Supervised Learning with Complex-valued Neural Networks PDF Download

Are you looking for read ebook online? Search for your book and save it on your Kindle device, PC, phones or tablets. Download Supervised Learning with Complex-valued Neural Networks PDF full book. Access full book title Supervised Learning with Complex-valued Neural Networks by Sundaram Suresh. Download full books in PDF and EPUB format.

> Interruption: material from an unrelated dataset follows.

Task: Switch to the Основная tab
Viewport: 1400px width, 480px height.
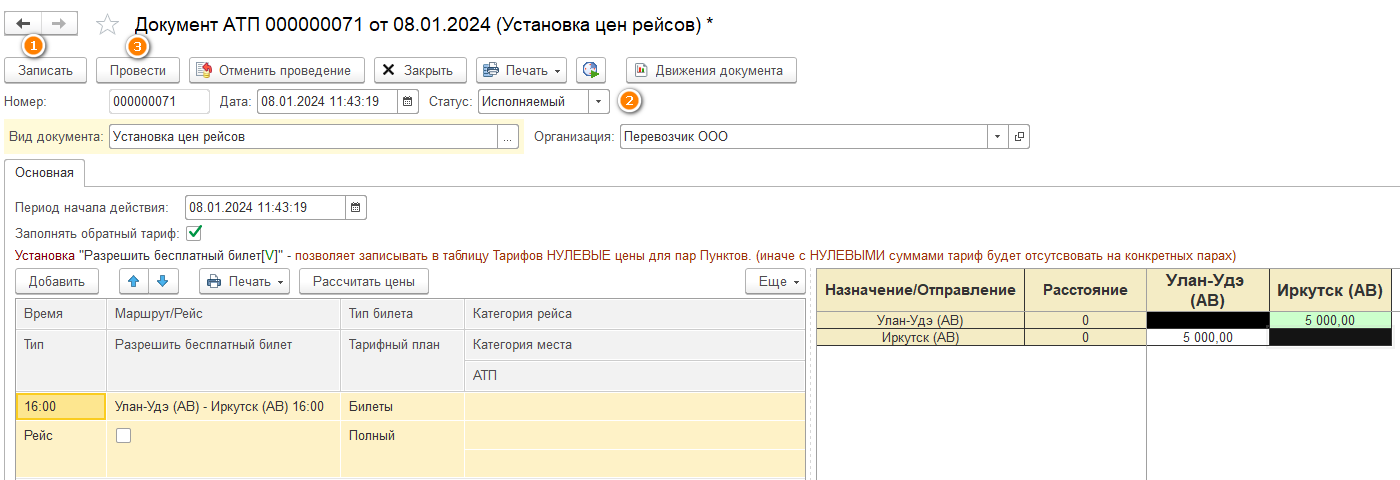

Supervised Learning with Complex-valued Neural Networks

Supervised Learning with Complex-valued Neural Networks PDF Author: Sundaram Suresh
Publisher: Springer
ISBN: 364229491X
Category : Technology & Engineering
Languages : en
Pages : 182

Book Description
Recent advancements in the field of telecommunications, medical imaging and signal processing deal with signals that are inherently time varying, nonlinear and complex-valued. The time varying, nonlinear characteristics of these signals can be effectively analyzed using artificial neural networks. Furthermore, to efficiently preserve the physical characteristics of these complex-valued signals, it is important to develop complex-valued neural networks and derive their learning algorithms to represent these signals at every step of the learning process. This monograph comprises a collection of new supervised learning algorithms along with novel architectures for complex-valued neural networks. The concepts of meta-cognition equipped with a self-regulated learning have been known to be the best human learning strategy. In this monograph, the principles of meta-cognition have been introduced for complex-valued neural networks in both the batch and sequential learning modes. For applications where the computation time of the training process is critical, a fast learning complex-valued neural network called as a fully complex-valued relaxation network along with its learning algorithm has been presented. The presence of orthogonal decision boundaries helps complex-valued neural networks to outperform real-valued networks in performing classification tasks. This aspect has been highlighted. The performances of various complex-valued neural networks are evaluated on a set of benchmark and real-world function approximation and real-valued classification problems.